Despite this focus, more than one third of EOG’s daily production this year — about 210,000 of its almost 580,000 barrels of oil equivalent per day — is comprised of natural gas.
For Chesapeake Energy, which has touted its successful shift from natural gas to oil and liquids under new chief executive Doug Lawler, more than 70% of its production still comes from natural gas.
For the trailing 12 months, gas prices have fallen about $1.50 — about 40% — but they had been fairly resilient since the beginning of January. That changed in the last month when prices fell almost 20% in a 10-day trading period.
The drop is compounded by the fact that producers in the Appalachian basin — home to the prolific Marcellus and emerging Utica shale gas plays — sell much of their gas at a discount to benchmark Henry Hub prices.
EQT, which drills exclusively in the Appalachian basin, estimates that its price realisations will lag Henry Hub by more than $1 this year.
Assuming that differential continues, the company could be faced with selling its gas for less than $1.
All this is coming at a time when producers should be readying to reap the highest prices of the year.
Traditionally, US gas prices trough in the spring and fall and strengthen in the winter when demand is highest but predictions for abnormally warm winter temperatures are casting a pall over the market.
Storage levels are already above the five-year average, with analysts predicting further injections before winter heating begins to draw on those stocks. Operators are facing the grim prospect of a storage overhang weighing already weaker-than-average winter demand.

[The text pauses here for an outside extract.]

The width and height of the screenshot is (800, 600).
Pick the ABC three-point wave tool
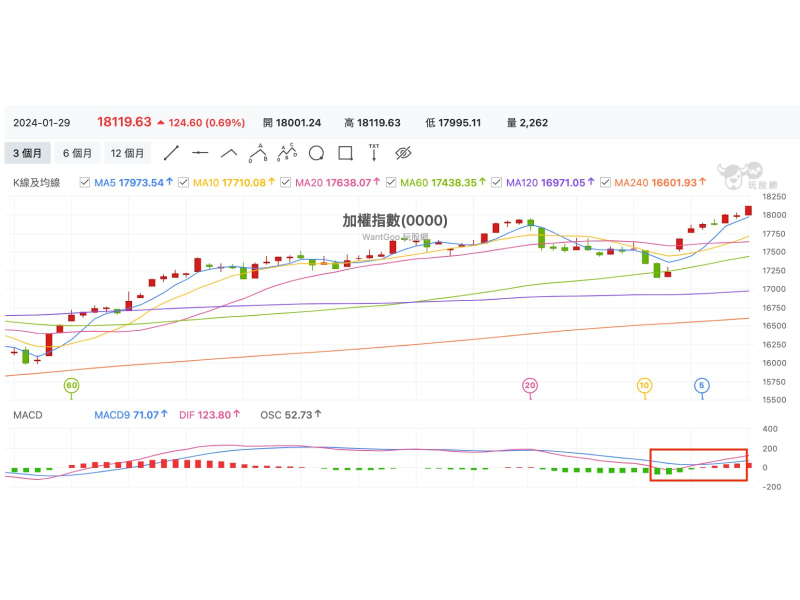[258, 153]
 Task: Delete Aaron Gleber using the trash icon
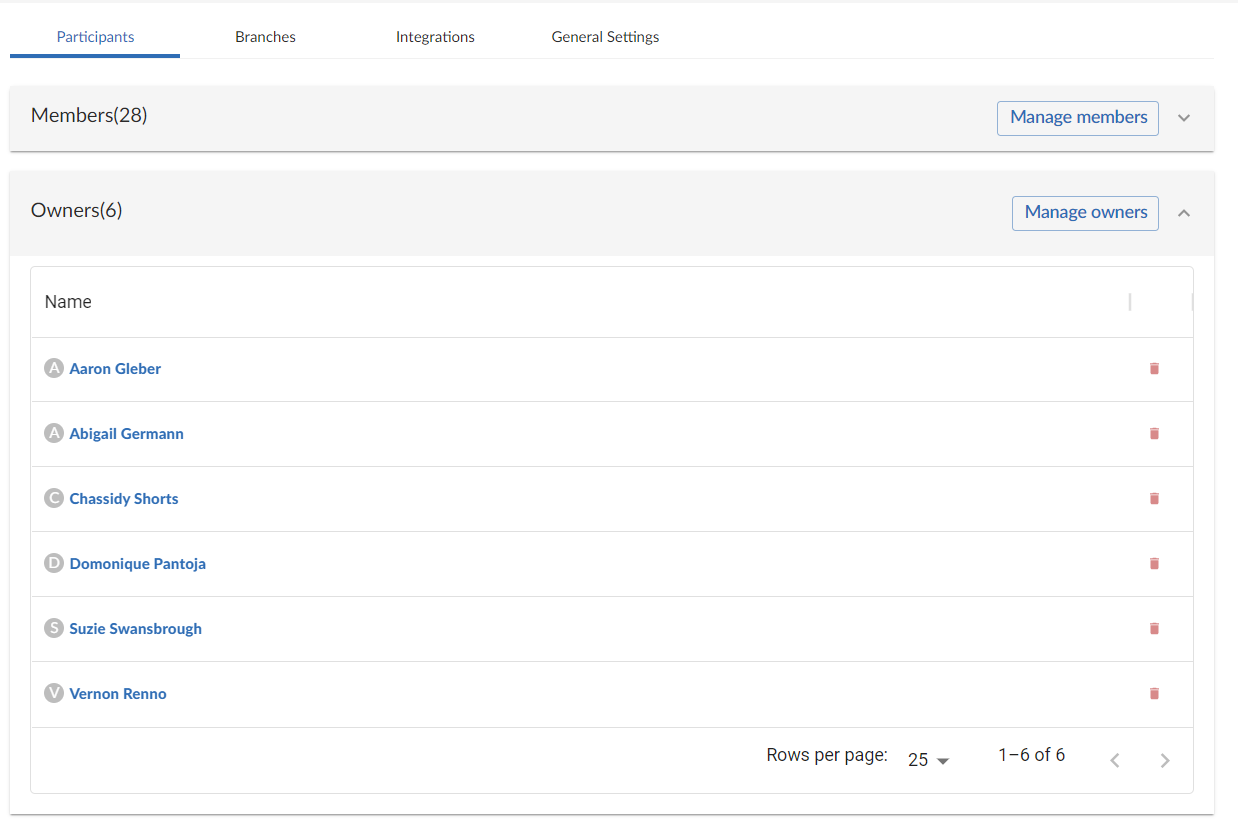[1154, 368]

The combination threatens to cut cash flows for US onshore players that are already struggling under high debt loads.
Many of these companies have recently renegotiated rules governing their access to debt with their lenders, often imposing covenants that are linked to their ratio of debt to earnings.
Most pundits have focused on how these debt covenants could be impacted by a slow recovery in oil prices and it is also true that the US natural gas market can jump just as quickly as it has fallen if weather reports change or production looks like it is decreasing.
However, current dynamics of the natural gas market are pointing to a period of record low prices, meaning US onshore companies could be in for a long winter and an even grimmer spring.